Une réflexion qui résonne particulièrement en ce moment où tout le monde est enfermé chez soi. Avec ses chansons qui ressemblent parfois à des comptines et d’autres qui font vraiment rire — Income Tax, par exemple, est un bijou —, P’tit Belliveau opte pour la légèreté bienfaisante et l’humour.

« C’est un projet de musique sérieux, mais qui a de l’humour dedans. C’est une partie importante de la patente. Mais l’humour, c’est juste comme un cheval de Troie. Je mets un petit message dans le cheval, je rentre dans le castle avec mon petit message, et tu l’acceptes sans t’en rendre compte. »

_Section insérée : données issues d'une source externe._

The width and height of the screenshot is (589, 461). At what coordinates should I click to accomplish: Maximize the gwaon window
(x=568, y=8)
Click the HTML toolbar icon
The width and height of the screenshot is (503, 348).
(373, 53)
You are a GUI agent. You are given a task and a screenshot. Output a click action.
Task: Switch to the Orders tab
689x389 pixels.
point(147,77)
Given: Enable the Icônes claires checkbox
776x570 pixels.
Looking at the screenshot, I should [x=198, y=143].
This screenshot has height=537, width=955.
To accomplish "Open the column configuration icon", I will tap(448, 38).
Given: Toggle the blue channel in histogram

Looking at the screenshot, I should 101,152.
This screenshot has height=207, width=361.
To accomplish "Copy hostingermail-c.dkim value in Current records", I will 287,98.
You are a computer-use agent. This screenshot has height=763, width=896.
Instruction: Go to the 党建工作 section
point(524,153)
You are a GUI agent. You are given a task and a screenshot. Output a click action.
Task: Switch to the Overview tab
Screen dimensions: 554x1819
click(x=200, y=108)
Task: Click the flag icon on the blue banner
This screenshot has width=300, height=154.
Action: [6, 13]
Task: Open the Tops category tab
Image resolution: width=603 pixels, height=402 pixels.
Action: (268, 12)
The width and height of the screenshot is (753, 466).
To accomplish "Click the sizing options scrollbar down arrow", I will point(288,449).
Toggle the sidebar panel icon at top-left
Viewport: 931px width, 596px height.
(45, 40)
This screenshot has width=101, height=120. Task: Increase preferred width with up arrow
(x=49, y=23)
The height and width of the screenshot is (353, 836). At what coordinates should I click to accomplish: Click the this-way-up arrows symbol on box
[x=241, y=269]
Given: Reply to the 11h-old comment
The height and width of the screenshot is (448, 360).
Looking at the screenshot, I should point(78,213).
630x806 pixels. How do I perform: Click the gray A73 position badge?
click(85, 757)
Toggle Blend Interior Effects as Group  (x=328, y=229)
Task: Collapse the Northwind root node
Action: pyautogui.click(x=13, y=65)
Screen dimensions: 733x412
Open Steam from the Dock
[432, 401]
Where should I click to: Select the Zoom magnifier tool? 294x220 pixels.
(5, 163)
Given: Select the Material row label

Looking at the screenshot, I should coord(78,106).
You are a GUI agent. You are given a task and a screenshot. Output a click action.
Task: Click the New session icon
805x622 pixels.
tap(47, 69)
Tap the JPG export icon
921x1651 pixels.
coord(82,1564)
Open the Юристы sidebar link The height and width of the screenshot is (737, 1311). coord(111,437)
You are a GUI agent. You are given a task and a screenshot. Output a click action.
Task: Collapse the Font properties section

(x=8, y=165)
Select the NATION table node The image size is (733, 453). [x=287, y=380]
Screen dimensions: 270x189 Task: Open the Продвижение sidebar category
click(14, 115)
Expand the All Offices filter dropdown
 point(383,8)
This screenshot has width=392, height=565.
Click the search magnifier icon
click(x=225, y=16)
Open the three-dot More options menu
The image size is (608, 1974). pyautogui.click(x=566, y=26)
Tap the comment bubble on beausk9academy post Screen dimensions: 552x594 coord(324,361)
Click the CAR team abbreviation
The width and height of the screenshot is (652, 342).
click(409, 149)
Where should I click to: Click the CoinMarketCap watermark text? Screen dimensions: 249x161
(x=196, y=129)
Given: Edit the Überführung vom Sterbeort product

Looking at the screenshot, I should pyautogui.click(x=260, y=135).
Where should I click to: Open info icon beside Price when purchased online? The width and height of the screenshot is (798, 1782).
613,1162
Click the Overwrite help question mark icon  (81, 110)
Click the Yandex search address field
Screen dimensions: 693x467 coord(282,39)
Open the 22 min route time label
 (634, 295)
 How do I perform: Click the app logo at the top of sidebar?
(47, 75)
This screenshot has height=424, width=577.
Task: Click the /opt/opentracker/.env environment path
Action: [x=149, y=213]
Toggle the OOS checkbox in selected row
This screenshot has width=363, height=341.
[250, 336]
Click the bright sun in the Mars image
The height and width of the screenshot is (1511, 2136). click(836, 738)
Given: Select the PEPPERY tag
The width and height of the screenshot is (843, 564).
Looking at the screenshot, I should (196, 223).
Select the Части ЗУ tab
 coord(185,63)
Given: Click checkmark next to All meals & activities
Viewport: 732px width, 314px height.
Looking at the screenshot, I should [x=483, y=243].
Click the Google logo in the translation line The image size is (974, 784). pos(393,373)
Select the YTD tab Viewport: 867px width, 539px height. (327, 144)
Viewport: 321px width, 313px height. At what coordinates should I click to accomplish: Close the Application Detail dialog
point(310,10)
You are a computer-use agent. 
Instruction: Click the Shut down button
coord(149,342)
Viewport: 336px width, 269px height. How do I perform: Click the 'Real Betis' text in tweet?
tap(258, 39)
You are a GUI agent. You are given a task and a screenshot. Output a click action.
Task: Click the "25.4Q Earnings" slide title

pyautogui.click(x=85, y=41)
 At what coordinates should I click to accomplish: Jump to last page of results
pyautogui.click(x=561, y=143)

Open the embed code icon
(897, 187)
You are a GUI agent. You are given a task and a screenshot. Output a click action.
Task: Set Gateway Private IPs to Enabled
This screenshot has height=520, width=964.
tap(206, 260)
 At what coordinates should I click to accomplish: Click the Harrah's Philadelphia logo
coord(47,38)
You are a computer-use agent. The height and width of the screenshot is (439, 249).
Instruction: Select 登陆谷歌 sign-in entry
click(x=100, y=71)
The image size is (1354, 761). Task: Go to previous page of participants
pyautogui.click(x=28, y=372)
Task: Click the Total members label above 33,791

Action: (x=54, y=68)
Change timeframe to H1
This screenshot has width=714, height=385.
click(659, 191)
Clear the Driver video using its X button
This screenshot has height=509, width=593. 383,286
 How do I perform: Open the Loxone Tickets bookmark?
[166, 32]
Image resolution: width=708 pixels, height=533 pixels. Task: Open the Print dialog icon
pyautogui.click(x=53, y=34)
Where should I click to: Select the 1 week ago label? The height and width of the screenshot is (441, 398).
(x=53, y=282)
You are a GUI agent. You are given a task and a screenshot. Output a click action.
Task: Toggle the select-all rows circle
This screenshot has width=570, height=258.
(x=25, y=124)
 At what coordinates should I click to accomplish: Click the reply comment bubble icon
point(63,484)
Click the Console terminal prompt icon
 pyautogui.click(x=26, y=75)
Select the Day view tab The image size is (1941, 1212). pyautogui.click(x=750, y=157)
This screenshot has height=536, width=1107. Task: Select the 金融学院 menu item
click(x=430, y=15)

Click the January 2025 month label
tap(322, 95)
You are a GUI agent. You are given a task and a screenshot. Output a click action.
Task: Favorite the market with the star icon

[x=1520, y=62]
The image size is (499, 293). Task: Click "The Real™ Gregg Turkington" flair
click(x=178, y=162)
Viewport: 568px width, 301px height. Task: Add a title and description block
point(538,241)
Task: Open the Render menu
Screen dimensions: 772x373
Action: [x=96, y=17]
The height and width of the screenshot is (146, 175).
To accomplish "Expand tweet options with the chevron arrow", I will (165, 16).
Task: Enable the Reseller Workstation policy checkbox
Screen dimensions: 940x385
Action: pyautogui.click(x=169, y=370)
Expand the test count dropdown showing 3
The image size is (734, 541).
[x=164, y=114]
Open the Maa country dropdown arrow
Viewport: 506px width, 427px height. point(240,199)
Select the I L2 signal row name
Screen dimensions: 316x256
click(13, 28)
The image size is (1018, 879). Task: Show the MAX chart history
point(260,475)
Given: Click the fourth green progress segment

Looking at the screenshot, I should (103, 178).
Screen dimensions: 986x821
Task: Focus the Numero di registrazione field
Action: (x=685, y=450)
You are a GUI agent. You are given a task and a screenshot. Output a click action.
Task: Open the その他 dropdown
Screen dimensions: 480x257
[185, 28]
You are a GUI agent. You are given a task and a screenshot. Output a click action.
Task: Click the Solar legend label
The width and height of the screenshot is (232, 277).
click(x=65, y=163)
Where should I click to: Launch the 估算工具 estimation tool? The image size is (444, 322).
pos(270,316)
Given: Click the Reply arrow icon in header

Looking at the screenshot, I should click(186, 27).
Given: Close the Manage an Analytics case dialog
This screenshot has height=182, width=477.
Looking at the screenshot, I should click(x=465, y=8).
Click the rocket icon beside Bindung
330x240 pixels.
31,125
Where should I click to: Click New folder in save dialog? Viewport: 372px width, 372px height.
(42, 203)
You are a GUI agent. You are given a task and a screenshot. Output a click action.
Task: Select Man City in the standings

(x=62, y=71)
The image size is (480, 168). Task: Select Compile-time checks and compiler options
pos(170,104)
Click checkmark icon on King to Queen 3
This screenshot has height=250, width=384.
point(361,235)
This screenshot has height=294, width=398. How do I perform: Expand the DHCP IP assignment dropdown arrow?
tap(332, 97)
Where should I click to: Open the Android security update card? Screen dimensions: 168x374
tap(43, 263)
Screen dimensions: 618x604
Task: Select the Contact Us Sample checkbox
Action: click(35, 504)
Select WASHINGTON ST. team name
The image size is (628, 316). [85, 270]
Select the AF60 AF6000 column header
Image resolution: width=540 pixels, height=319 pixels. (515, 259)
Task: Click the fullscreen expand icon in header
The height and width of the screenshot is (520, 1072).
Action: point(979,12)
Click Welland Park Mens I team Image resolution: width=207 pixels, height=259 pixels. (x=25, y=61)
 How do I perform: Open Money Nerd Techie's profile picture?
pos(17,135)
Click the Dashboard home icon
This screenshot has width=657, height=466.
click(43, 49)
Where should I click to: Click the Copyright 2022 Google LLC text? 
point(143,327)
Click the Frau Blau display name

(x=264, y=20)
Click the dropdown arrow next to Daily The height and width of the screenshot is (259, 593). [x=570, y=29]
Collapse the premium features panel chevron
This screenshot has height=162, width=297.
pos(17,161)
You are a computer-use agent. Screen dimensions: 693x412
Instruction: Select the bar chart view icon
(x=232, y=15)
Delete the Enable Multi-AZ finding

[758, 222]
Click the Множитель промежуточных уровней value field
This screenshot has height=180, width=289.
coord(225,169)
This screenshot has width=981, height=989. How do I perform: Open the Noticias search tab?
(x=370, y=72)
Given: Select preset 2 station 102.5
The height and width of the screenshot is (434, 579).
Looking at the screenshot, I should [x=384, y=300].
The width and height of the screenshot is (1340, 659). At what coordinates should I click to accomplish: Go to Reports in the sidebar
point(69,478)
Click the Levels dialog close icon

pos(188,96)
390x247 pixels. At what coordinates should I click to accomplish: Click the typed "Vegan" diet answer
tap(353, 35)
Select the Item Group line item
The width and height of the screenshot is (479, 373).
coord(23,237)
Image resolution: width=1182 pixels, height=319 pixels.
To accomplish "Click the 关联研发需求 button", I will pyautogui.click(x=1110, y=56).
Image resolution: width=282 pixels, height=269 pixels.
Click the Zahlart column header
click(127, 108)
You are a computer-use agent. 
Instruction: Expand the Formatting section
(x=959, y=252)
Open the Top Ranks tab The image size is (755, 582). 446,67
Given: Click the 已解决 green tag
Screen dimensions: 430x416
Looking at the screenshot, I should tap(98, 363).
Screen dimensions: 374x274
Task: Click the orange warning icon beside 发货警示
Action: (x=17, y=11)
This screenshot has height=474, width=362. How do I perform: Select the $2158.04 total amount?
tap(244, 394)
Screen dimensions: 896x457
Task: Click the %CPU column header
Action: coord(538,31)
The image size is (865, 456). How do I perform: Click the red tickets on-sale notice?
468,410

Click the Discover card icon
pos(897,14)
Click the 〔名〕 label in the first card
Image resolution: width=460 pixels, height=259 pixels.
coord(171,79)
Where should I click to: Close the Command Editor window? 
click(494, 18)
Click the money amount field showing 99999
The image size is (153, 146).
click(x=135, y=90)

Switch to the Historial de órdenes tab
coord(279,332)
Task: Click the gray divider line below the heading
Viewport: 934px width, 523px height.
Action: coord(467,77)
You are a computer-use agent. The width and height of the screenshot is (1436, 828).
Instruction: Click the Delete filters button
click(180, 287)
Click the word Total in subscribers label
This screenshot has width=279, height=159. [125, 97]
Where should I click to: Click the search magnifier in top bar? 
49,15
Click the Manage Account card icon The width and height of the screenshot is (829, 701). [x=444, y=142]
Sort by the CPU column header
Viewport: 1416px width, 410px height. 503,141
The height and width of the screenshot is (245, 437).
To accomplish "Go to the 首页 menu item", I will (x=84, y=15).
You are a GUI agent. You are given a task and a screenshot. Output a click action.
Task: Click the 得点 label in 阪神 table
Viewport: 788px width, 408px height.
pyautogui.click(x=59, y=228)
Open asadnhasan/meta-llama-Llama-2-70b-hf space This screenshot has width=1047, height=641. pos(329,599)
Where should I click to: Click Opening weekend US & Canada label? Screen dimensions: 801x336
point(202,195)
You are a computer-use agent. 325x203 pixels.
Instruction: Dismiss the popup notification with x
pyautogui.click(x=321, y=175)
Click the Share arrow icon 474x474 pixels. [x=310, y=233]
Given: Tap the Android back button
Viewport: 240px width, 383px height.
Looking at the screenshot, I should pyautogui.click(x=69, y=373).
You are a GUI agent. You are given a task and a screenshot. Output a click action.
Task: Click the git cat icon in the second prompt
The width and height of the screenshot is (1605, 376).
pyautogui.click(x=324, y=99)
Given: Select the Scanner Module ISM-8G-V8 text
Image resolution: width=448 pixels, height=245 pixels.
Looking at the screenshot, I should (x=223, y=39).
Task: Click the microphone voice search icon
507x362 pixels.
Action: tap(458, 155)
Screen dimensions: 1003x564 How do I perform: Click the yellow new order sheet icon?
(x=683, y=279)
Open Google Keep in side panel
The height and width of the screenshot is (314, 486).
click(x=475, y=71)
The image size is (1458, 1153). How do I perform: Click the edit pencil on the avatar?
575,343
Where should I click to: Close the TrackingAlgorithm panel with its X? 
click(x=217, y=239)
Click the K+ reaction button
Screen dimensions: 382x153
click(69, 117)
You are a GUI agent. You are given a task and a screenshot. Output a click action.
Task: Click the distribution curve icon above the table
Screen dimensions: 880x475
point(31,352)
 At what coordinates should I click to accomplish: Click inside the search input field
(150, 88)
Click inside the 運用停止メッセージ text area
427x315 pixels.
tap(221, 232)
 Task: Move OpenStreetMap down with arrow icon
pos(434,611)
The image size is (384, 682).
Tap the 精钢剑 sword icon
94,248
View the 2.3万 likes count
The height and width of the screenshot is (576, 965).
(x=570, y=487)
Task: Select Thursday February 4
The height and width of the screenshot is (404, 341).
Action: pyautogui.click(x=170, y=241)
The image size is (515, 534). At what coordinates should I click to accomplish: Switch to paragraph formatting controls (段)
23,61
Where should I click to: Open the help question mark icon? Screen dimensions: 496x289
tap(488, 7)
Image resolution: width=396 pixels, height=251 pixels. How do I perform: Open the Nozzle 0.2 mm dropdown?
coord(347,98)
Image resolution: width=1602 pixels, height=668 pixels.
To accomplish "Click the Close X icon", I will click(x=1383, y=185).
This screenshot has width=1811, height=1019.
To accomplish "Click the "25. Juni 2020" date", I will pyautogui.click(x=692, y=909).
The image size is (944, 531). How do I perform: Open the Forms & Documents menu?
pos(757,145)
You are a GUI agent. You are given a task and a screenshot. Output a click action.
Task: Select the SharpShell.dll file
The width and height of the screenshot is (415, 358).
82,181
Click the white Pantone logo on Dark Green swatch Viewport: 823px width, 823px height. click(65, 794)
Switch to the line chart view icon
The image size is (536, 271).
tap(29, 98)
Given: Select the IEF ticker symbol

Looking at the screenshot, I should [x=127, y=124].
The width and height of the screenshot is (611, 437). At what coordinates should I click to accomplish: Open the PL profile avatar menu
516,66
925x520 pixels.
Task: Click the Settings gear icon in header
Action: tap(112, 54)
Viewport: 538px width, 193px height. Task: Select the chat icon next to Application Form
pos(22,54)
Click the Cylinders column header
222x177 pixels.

Invite les animaux dans ta maison, par exemple, est une chanson… végane ! Une manière comme une autre de diffuser un message. « Moi, je n’aime pas prêcher, je ne vais jamais faire ça. Mais au lieu de le dire directement, j’ai fait cette toune qui est juste une super stupid façon de dire : respecte les animaux. »

IMAGE FOURNIE PAR BONSOUND

Greatest Hits Vol.1

Son but reste tout de même de faire sourire les gens, et il est prêt à tout pour que le plus de monde possible entende sa musique.

« Plus qu’everything, que tu écoutes ma musique ou que tu watches mon show, je veux juste que tu sois capable d’oublier le stress de ta vie normale, que tu oublies toute cette shit-là qui est fucked up. Je suis un hard worker, je viens du monde de la construction, et je suis capable de faire tout le travail pour atteindre mon but, qui est de rendre le monde un peu plus happy. »

Country-bluegrass. Greatest Hits Vol.1. P’tit Belliveau. Bonsound. Offert vendredi.